I’ve spent a lot of time browsing and participating in online technical forums. In my early years in the industry I asked a lot of questions, and as my skills grew I evolved to the point where I was answering more questions than I was asking. The questions and answers I encountered were quite varied, but there was one specific request I kept seeing:
“Please provide step-by-step instructions.”
There’s absolutely nothing wrong with asking for detailed help – in fact, I’ve been the recipient of such assistance in the past – but too often this type of request is made in the spirit of “I don’t care how it works, just tell me how to do it.” The problem with approaching challenges in this way is that it’s a never-ending cycle, creating a dependency on being fed by others. It’s like getting the answer key to a midterm exam; it helps right now, but doesn’t improve your ability to pass the next test.
Why Before How
I remember back in the early 2000s when I was learning object-oriented programming, mostly teaching myself with the help of books, online resources, and forum assistance. I recall spending a lot of time looking for the solutions to narrow problems (“How do I implement inheritance on this class?”) without regard to the bigger picture (“Why is inheritance important, and why does it apply to this problem I’m trying to solve?”). I spent an extraordinary amount of time chasing rabbits, and I’d routinely emerge from an hours-long troubleshooting session no closer to solving – or even understanding – the issue.
The problems we as technical professionals must solve today will look a little different than those we solve tomorrow and next week, so knowing how to address a specific problem domain without understanding it in context is a career-limiting mindset. Teaching someone how to implement restartability in a data warehouse ETL process is less important than teaching her why the concept of restartability is essential in a properly designed load architecture.

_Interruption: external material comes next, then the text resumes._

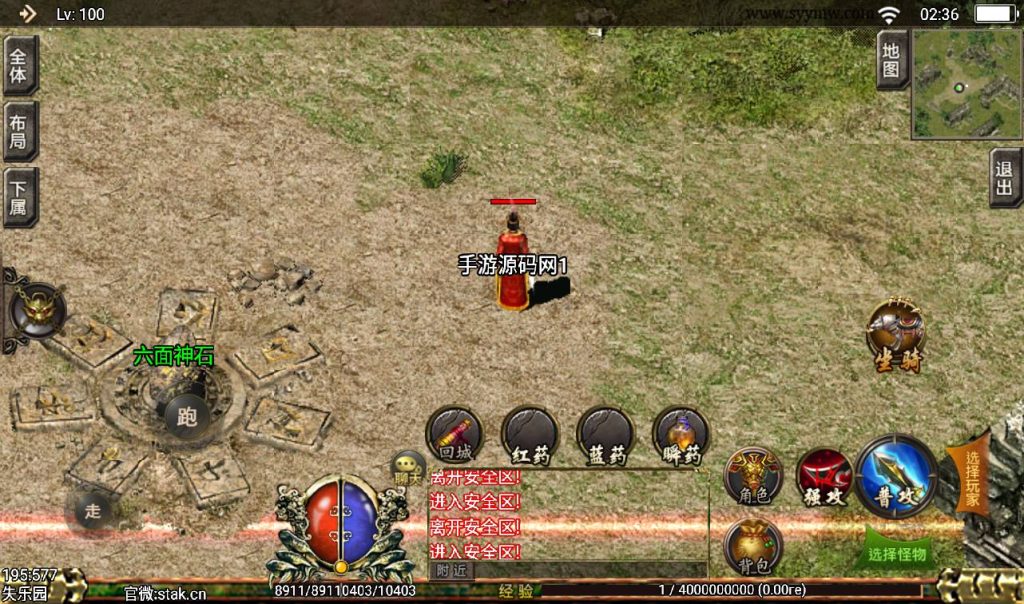Toggle the 跑 run button
Viewport: 1024px width, 604px height.
[187, 416]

A brand-new DBA with zero experience can be taught how to create an index in 5 minutes, but teaching him why indexes are necessary is a far more critical exercise.
A better approach is to understand the why before digging into the how. By taking the time to understand why things work the way that they do, why a particular design pattern is important, or why a system needs a specific feature will make us better equipped as technical professionals. There’s no getting around the fact that this approach takes longer, which is difficult for those of us who love to jump in and start solving problems immediately.
This is the approach I’ve started to steer my clients and mentees toward. For the larger audience of blog readers, I’ve started a new series on ETL best practices, which focuses less on how to solve specific problems and more on the reasons behind why key concepts are critical to get right.
Understanding why is an investment, but it is one that pays great dividends.
This post was originally published in my Data Geek Newsletter.
I was reminded of Stack Overflow as I read this article. The seasoned SO users often respond to questions with their own question (as a comment). For instance, “What have you tried so far?” Those users are usually pretty good about spotting the “I don’t care how it works, just tell me how to do it.” type of questions.
If I’m approached by someone that has no interest in “Why” and wants the “How” and nothing else, I may feel little incentive to help. But if I stop to think about it, hopefully I won’t be too hard on the questioner. He or she may show more interest in “Why” over time.
Great article, Tim!
It often reminds me of the people who wanted to copy my homework or cheat off me on a test. You’re more likely to get an answer you need “shooting the $#!+” when you don’t need the help!
I applaud your direction.
Nicely done. This is a lesson I wish that they would teach in MBA course work. It seems that the folks running a lot of the companies I work with get so confused about which should come first.
It’s interesting that one of the first questions we learn as children is, “Why?”, but it’s sometimes forgotten as we age. Engaging in busy work is easier than understanding the big picture.
It’s difficult to ask why in many work environments these days since it takes longer to absorb that information than it does to just fix the problem. So many companies don’t want to afford the time to learn the why, they just want the problem fixed or the objective met ASAP.
Personally I think it’s very important to learn the why so that one can understand why not under certain circumstances. Many times I’ve come into an environment where you see a so called best practice implemented which resulted in horrid performance because nobody understood the why in order to know why not in that specific scenario.
Kris, you’re right in that some companies care more about getting things right now than getting things right.